If we want to use this system to display enzymes, we only need to fuse the desired enzymes (often along the same chain of reactions) with the flagellin monomers, and then the obtained yeasts from the above steps will have a much larger number of enzymes displayed on it than ordinary yeasts.

We shall give a brief explanation of the above design. First note that while there is a lot of literature about Salmonella flagellins but very little about E. coli, for safety reasons we can only use E. coli flagellins in our design. However, since the flagellar polymerization of Salmonella and that of E. coli are very similar (Kondoh and Hotani, 1974), we can transfer some of the previous results concerning Salmonella flagellar filaments to E. coli.
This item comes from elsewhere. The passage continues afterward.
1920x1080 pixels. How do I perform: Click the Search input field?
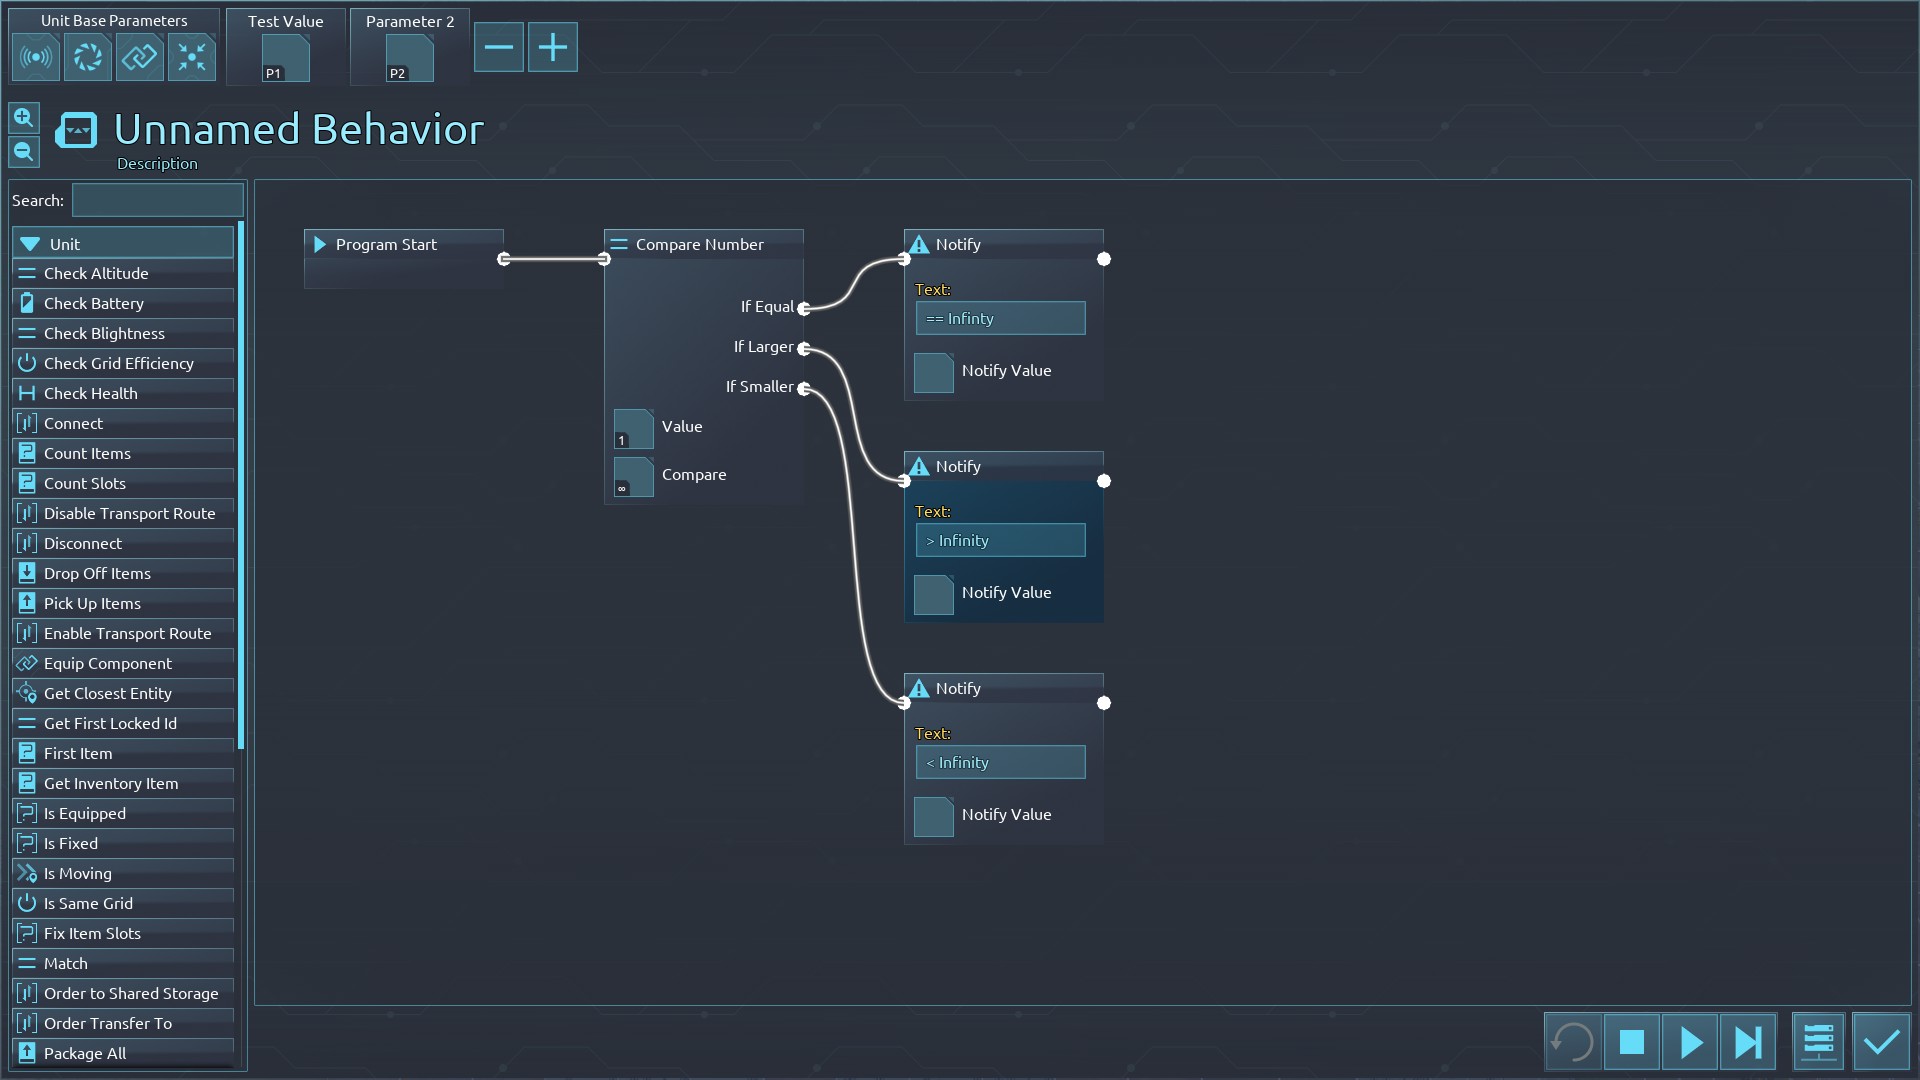[x=158, y=201]
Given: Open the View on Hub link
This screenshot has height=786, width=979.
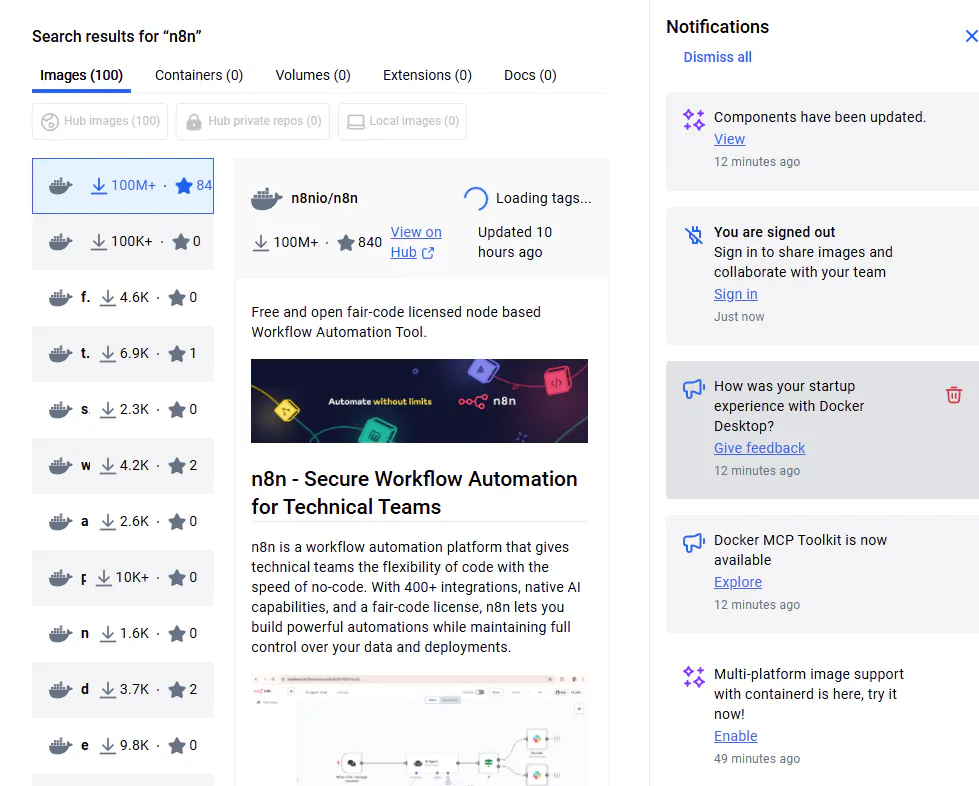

Lino (1974) gave a review of the assembly of Salmonella flagellins in vitro. There are several characteristics worth noting. First, in vitro assembly is possible even when the flagellin seed is attached to a cell body, which confirms the fundamental validity of our design. Second, the assembly of flagellins in vitro has two steps, nucleation and elongation. Nucleation forms the seeds upon which elongation takes place. Under physiological ionic strength and pH, flagellin monomers can grow on seeds to form flagellar filaments, but they cannot nucleate into seeds. Spontaneous nucleation can only happen in the presence of high concentration of certain anions (e.g. $SO_4^{2-}$, $F^-$, citrate ions) and neutral pH. The second and third steps of our design correspond to the nucleation process and the elongation process respectively.